Its been 5 months since I broke things off with you and everywhere I go, I fear that I will see you face to face. We live 5 minutes away from each other and a part of me wants you to see me now that I’ve lost weight and doing better than before so you can see what you’re missing. You left me with no answers. Why her? Why was I not good enough? What does she do that I don’t? But I thought things ended great between me and her. Being petty and exposing the cheater that cried and swears to God that he never slept with another woman, never took her to the same dates, doing the same exact things with her.. was it all fake? Did i not mean shit to you? She told you in your face that she can’t be with someone who can do that..that WE as women cannot be with a man like him. Exchanging social media with my new “friend”, i thought everything was great and just like the movies, we caught the bad guy. Being college students, we all use snapchat and I see her post at YOUR house. I remembered the tv, the plant next to the back door and the bible on the counter. Nothing had changed. After all you put me through, you can still move on so quickly with the same girl you cheated on me with.
I’ve accepted that its over because I don’t want to be with you, and i never will.
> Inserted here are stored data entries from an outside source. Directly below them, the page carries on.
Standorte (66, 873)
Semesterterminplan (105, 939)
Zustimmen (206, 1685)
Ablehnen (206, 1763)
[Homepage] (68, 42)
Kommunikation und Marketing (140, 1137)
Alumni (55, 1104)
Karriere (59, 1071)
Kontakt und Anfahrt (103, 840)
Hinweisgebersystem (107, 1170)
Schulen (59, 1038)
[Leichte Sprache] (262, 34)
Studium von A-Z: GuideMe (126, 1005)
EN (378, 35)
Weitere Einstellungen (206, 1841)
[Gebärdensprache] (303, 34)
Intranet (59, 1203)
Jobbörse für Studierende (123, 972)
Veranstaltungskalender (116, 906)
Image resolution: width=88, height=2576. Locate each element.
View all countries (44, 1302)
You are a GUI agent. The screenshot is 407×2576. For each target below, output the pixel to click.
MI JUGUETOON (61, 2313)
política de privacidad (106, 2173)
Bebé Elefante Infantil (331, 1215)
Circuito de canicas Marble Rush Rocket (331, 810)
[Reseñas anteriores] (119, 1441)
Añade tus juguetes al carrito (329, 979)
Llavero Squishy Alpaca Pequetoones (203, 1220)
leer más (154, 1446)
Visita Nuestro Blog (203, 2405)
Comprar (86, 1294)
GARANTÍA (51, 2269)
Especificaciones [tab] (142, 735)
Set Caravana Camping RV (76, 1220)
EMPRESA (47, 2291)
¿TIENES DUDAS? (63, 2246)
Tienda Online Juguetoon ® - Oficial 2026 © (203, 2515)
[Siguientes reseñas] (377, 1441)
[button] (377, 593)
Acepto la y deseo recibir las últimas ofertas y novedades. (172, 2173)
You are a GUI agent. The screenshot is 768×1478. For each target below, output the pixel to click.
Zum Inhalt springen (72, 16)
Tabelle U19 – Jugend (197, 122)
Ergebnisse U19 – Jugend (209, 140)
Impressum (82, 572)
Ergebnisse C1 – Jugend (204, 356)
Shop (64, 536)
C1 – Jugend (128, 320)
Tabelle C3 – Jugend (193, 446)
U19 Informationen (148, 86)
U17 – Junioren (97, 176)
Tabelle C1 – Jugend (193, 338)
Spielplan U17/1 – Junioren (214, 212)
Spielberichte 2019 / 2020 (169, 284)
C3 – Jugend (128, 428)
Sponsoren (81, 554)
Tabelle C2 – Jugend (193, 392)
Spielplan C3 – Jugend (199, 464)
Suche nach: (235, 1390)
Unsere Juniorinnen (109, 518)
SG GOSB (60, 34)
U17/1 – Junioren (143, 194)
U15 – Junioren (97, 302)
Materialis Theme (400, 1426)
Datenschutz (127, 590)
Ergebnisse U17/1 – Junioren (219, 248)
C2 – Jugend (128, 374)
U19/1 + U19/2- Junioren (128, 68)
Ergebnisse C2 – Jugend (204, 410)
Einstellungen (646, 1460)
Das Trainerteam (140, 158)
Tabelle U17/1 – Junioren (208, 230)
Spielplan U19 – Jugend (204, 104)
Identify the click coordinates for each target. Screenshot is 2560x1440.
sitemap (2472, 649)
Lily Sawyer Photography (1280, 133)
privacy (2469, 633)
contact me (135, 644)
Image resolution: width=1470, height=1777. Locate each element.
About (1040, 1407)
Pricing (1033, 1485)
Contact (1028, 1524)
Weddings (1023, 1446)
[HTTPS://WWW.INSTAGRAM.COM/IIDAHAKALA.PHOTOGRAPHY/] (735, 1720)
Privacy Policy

But at the time, I was very much in love and my entire heart was put into it. We spent all day together, went on road trips like San Diego and San Francisco. But I guess you invited your side chick to those too right? It was just so cruel of you and to never apologize to this day for your mistakes, making me look insecure when i accused you of going behind my back or hiding your phone.Making me feel like I was crazy to think you’d ever cheat. Now I’m scared thinking every guy will make me feel like the only girl in the world..and eventually making me feel worthless.
But it took me a while to realize I’m worth way more than I think. I’m doing better in school, I’ve stopped following your horrible eating habits and gotten in the best shape I’ve ever been. Although I can see you a lot, you’re the one putting your head down with shame and I’m keeping my head held up high.